Small Business – Opening Up and Tort Risk

The Society for Human Resource Management (SHRM) released a report on June 23, 2020. They surveyed 416 small business executives from organizations with 500 or fewer employees.

  • Small business owners are hopeful for a swift economic recovery as they begin reopening after closures due to the COVID-19 pandemic.
  • To reopen, nearly a third of those surveyed said they’re re-evaluating business protocols.
  • The majority (82%) said they are considering or adopting broader telework policies, while almost half (43%) said they will allow flexible hours or compressed workweeks.
  • Most respondents reported an overall decrease in revenue since the beginning of the pandemic, 52% expect to recover to pre-COVID profitability in six months or less. This is a speedy recovery in comparison to forecasts by economists predicting some metro areas won’t return to pre-COVID-19 employment levels until 2024, according to SHRM.
  • Almost half said they anticipate losing customers going forward and 53% are concerned about the increased risk of lawsuits due to reopening amid the pandemic, according to SHRM’s report.
  • SHRM’s report found that by the end of the June, 23% of small businesses had already returned to work or reopened worksites

Per Lathrop GPM partner Mara Cohara, bringing back employees too early after corona virus-related office lock downs lift may put you at legal risk. Plaintiff lawyers will be looking to test the tort waters with employees who get sick upon their return.

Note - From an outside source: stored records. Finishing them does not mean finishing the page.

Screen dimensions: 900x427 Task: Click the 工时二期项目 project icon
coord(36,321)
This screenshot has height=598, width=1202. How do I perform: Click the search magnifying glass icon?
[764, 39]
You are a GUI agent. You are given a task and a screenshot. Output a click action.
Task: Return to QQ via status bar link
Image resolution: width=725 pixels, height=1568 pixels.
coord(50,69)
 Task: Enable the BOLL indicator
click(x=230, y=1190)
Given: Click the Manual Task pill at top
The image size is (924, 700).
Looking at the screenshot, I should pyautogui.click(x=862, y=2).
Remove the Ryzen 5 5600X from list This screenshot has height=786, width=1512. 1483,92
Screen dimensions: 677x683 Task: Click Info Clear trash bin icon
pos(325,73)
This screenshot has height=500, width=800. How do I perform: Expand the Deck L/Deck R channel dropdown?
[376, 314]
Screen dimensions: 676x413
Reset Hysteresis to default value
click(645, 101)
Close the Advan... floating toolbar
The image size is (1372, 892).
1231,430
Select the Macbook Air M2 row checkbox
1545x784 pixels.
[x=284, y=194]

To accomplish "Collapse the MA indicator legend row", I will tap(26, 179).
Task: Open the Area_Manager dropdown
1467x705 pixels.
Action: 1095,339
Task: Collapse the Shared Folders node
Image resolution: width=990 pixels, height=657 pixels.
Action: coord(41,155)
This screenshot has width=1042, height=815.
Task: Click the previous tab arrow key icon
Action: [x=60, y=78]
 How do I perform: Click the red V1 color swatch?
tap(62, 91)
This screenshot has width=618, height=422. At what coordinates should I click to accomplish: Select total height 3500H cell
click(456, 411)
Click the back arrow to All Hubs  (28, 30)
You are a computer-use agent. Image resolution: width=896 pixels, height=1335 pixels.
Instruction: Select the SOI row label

The ordinary path for handling an employee claim of harmful exposure on the job is worker’s compensation. But the return of employees to the office after months of remote work is the kind of event that will spark a rise in lawsuits, which the company will have to cover. As history has explicitly evidenced, whether or not the company have an actual duty, creative plaintiff attorneys are going to look for angles to go outside workers compensation, and try to go into the company’s deeper pockets,” said  “Cohara,”whose practice focuses on tort law.